From the start of the entries through the line that contains "tap(387, 391)", copy every line, requests included, and scale the coordinates in the answers by 2.45, rounding each to a whole number with halves going up. Leave all other numbers unchanged, and copy only those lines.

Item position entries
---

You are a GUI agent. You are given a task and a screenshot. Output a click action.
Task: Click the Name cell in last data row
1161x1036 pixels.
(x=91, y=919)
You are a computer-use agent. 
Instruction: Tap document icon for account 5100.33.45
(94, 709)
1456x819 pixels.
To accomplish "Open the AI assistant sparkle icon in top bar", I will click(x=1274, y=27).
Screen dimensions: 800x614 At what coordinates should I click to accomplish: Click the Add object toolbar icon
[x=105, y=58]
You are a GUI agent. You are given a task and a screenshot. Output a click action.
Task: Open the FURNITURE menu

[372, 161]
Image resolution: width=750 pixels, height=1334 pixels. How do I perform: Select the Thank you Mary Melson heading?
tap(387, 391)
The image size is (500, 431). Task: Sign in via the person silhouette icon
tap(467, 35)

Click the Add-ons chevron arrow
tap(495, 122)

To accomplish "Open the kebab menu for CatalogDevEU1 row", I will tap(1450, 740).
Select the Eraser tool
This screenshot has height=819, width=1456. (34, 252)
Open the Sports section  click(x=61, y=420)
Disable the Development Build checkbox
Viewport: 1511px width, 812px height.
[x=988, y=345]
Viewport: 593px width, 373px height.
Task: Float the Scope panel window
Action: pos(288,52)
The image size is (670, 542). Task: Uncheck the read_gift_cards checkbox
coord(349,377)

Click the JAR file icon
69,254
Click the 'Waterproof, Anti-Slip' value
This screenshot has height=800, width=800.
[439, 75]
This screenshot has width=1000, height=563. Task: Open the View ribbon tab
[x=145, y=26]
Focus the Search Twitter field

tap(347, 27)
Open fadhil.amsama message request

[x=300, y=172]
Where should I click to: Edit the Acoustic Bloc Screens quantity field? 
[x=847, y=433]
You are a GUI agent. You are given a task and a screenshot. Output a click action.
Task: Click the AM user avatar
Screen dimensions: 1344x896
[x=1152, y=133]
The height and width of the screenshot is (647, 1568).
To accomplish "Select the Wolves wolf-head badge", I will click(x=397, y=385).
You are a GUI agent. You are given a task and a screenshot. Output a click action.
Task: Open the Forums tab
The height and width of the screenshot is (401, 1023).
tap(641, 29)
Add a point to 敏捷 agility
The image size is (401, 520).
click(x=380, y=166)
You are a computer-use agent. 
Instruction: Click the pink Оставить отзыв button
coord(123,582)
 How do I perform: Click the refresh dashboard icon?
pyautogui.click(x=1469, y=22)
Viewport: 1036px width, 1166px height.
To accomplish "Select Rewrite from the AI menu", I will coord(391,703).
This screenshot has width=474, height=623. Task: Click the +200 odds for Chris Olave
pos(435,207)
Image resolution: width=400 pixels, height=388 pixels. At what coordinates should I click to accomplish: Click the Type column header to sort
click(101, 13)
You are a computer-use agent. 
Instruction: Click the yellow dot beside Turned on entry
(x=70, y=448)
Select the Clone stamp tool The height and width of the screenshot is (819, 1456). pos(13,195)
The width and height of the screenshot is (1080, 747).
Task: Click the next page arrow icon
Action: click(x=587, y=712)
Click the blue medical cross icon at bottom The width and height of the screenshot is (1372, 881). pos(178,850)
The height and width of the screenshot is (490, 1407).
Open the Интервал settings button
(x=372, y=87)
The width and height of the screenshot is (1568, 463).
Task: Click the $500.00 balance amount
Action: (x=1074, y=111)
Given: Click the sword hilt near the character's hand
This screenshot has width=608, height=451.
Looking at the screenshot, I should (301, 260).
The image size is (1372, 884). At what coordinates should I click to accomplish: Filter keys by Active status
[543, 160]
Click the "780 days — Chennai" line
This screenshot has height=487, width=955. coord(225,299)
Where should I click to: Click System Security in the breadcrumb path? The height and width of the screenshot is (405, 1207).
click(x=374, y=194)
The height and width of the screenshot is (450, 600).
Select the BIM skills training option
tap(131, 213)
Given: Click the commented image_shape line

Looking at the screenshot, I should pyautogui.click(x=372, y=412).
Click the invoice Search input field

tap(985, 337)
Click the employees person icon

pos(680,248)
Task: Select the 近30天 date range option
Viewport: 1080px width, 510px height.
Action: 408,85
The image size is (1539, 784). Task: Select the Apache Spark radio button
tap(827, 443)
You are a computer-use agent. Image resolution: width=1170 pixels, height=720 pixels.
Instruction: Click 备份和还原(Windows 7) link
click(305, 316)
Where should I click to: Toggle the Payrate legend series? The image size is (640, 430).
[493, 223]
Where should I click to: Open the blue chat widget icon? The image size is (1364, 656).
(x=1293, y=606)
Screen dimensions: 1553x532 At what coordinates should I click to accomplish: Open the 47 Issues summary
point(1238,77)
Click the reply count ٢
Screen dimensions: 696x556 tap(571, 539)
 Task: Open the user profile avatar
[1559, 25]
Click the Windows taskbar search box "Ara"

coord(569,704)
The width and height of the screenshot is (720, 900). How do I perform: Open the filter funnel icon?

---

# [THE REPLY]
You are a GUI agent. You are given a task and a screenshot. Output a click action.
Task: Click the Name cell in last data row
1161x1036 pixels.
(x=223, y=2252)
You are a computer-use agent. 
Instruction: Tap document icon for account 5100.33.45
(230, 1737)
1456x819 pixels.
To accomplish "Open the AI assistant sparkle icon in top bar", I will click(x=3121, y=66).
Screen dimensions: 800x614 At what coordinates should I click to accomplish: Click the Add object toolbar icon
[x=257, y=142]
You are a GUI agent. You are given a task and a screenshot. Output a click action.
Task: Open the FURNITURE menu

[911, 394]
Image resolution: width=750 pixels, height=1334 pixels. How do I perform: Select the Thank you Mary Melson heading?
tap(948, 958)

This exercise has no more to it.